SELECTED EXTRACT:
_ _ _ _

Travel brands big and small are seeing a modest uptick in interest, an optimistic sign that the leisure and hospitality industry is on the road to recovery.
Booking.com, one of the world’s largest travel metasearch engines, is seeing more activity from what CMO Arjan Dijk called “dreamers,” which are travelers searching and planning a vacation but not quite ready to purchase a room.
To reward the activity and hopefully keep travelers on the platform, Booking.com is giving as much as 5% cashback for guests that create a wishlist on the platform’s mobile app. The promotion is expected to run for a few more weeks.
“People are starting to dream again, really thinking about what they’re going to do this summer,” said Dijk. “The main impetus for this campaign was the shift in consumer behavior.”
According to Dijk, Booking.com has seen twice the amount of prospective travelers liking properties and adding them to their wishlists, a tab that keeps track of guests’ potential stays. Guests that like at least three properties get the cashback reward.
The wishlist has also given Booking.com new data to help guide the brand’s marketing strategy. Over half of guests’ wishlist destinations were domestic locales, with top destinations among American audiences including Orlando, Fla.; Myrtle Beach, S.C.; Miami Beach, Fla.; New York; and Las Vegas.
Last year, domestic stays only account for a third of all wishlists. In the United States, domestic destinations rose from 58% to 71%. Americans also preferred hotels 14% more over the last two months than the global average, 54% compared to 40%.
In strategically crafting Booking.com’s own recovery timeline, Dijk said that the brand would be careful as to not appear transactional and misreading the national tone. New filters and products could be added to the platform’s search engine.
“We’re thinking very carefully about adapting our products in a sense that people can filter through things they care about, all the kinds of things that people at this stage care about,” said Dijk, mentioning contactless check-in as an example.
Originally, the brand had planned on launching a follow up to its “Resolution Resort” campaign but shelved the idea when Covid-19 hit. That campaign saw Booking.com investing in digital and TV spots and a physical hotel activation in New York where each room was centered around New Year’s resolutions (a reading room, a photography studio, a room decked out with kitchenware).

_ _ _ _

QUESTIONS TO ANSWER:
a: Return the passage from the article on Booking.com's wishlist promotion starting with "According to Dijk, Booking.com" and going on through "and Las Vegas.", copied word for word.
b: Take the article on Booking.com's wishlist promotion further, writing on from its last sentence.

PROVIDED MATERIAL:
_ _ _ _

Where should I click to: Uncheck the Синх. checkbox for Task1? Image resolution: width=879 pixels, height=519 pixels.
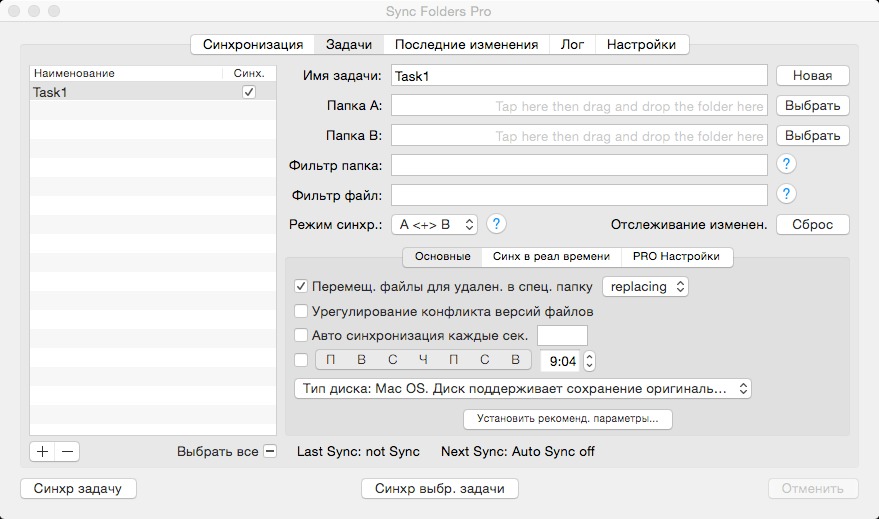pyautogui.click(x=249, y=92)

_ _ _ _

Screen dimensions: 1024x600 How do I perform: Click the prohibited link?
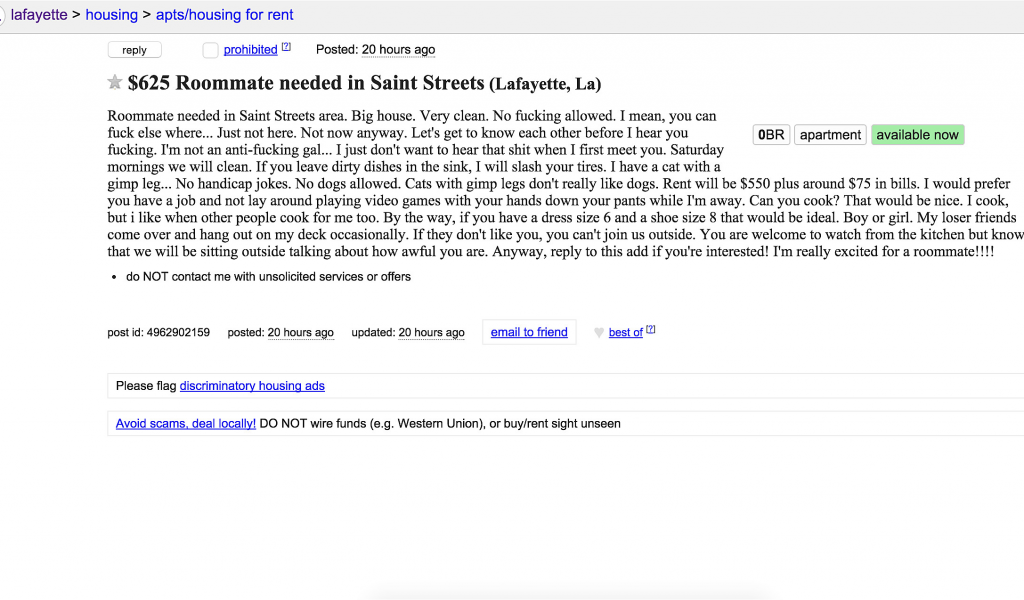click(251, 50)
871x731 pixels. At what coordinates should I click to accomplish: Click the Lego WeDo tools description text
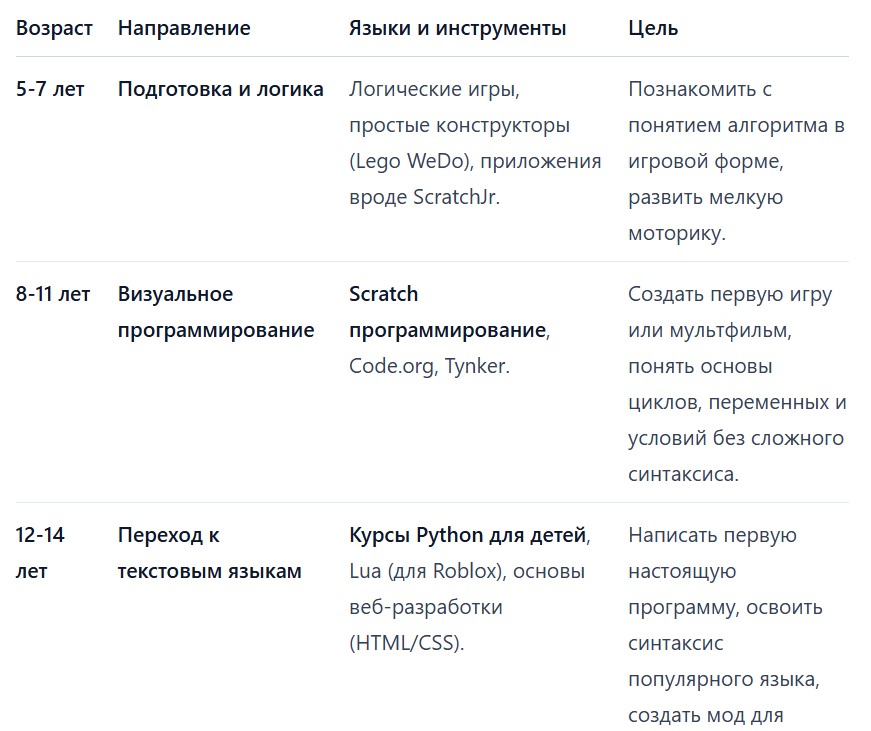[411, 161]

_ _ _ _

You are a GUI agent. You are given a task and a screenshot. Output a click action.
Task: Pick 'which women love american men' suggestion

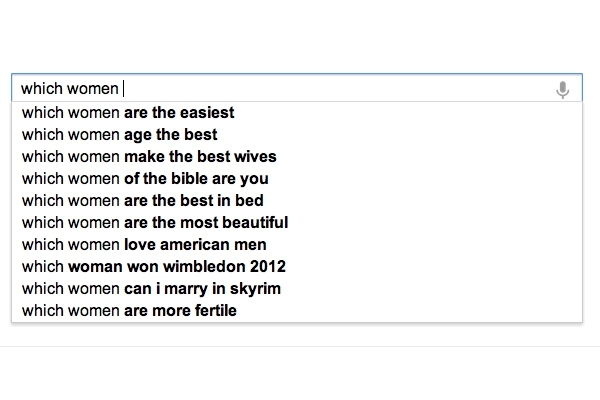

_ _ _ _

SOLVED TASKS:
a:
According to Dijk, Booking.com has seen twice the amount of prospective travelers liking properties and adding them to their wishlists, a tab that keeps track of guests’ potential stays. Guests that like at least three properties get the cashback reward.
The wishlist has also given Booking.com new data to help guide the brand’s marketing strategy. Over half of guests’ wishlist destinations were domestic locales, with top destinations among American audiences including Orlando, Fla.; Myrtle Beach, S.C.; Miami Beach, Fla.; New York; and Las Vegas.

b:
Booking.com is no stranger to experiential activations, rebuilding the Addams Family mansion in Brooklyn last October and a giant sandcastle for National Sandcastle Day. Obviously, these stunts have gotten harder with travel restrictions in place and a lack of demand.
“Clearly, for us, things are challenging,” said Dijk. Excluding cancelations, newly booked rooms were down 60% in March and 85% in April, year over year.
When Booking Holdings, which owns Booking.com, Priceline, Kayak and OpenTable, held its Q1 earnings call, the metasearch engine reported a net loss of $699 million, with nights booked decreasing 43% over a year ago. Total revenue fell 19% to $2.3 billion.
During that call, CEO Glenn Fogel said that the brand had taken actions to “substantially reduce our brand marketing” in response to a “diminished travel demand environment.”
“We expect our marketing expense will remain significantly below 2019 levels for the remainder of the year,” he added.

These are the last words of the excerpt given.